Zemeckis, especially in his early films, has always been good with letting his characters stay in the foreground, and here, without what would be become his dependency on game-changing CGI visual effects in later films, keeps a surprisingly strong sense of authenticity to it all. But it’s the wild charms of Turner and Douglas that really have the payoff, the two endlessly fun to watch. It’s why they got together two more times, with a sequel called The Jewel of the Nile and a black comedy called The War of the Roses.

WHAT TO LOOK FOR: First of all, how about that opening? Setting the tone right off, we see a gorgeous, near nude blonde woman glistening with sweat as she faces off a vile Western henchman looking to take advantage. What it all turns out to be is pretty clever as it sets up who Joan Wilder is and both what her talents are and what she longs to have.

Romancing the Stone
Romancing the Stone, 1984 © 20th Century Fox

That said, for the time, the film is pretty progressive for a mainstream movie with a female co-lead. Turner established herself early in her debut Body Heat (1981) as a woman of great independence and here, while the film playful toys with the conventions of a damsel in distress, Wilder’s arc is a powerful one, never letting Colton keep her feeling needy as she braves her way through the jungles, and up against one nasty bad guy after another. Turner is the heart of the film, and she steals every scene she’s in, the fish out of water who becomes a shark on land.

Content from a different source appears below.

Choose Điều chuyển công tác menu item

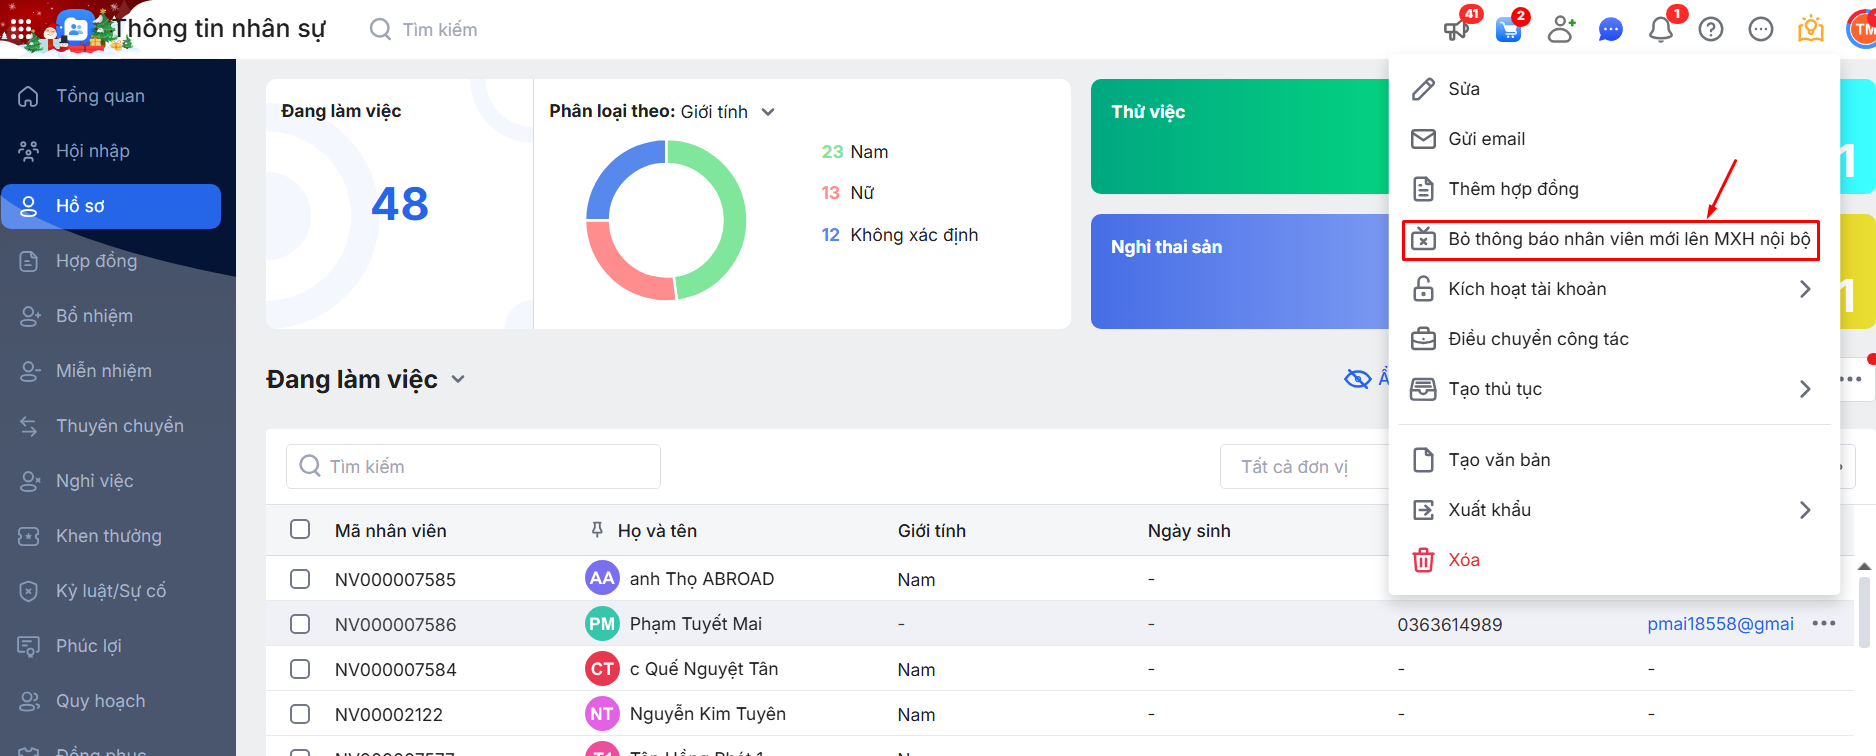pos(1538,339)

A GREAT MOMENT: The film depends on the relationship of Wilder and Colton and like anything, first impressions matter most and this first impression is a smash. Literally. When a Colombian bus Wilder in on crashes into a Colton’s jeep on a muddy isolated road in the mountains far from where she needs to be, an altercation leaves only her and him alone in the aftermath.

Romancing the Stone
Romancing the Stone, 1984 © 20th Century Fox

She is a city girl, not dressed or prepared for where is and he is more than a little irked as the accident has freed the exotic birds he’d captured, spoiling his chances to pay for his dream sailboat. The two are not compatible, as any good screenplay demands in such circumstances, yet there is a spark about them already and their back forth here is sharp, not to mention just plain fun.

Romancing the Stone
Romancing the Stone, 1984 © 20th Century Fox

Sure, Douglas is leaning on the Indiana Jones angle pretty heavily, with his fedora and macho charms, but it’s forgivable, and honestly, kinda good-natured and more than a little fitting. I like how he’s not an altruistic guy, looking to make a buck, even to save a young woman in trouble. Pay attention to the writing here and both Turner and Douglas’ delivery. The timing is great and in a film that relies on action to propel it forward, it’s moments like this when the characters take the reigns and the film satisfies most.

THE TALLY: Romancing The Stone is a thoroughly enjoyable distraction, a well-written (by Diane Thomas) and well-directed adventure that despite a few trappings that peg it in the era it was made, keep it a timeless bit of fun. It’s what to watch.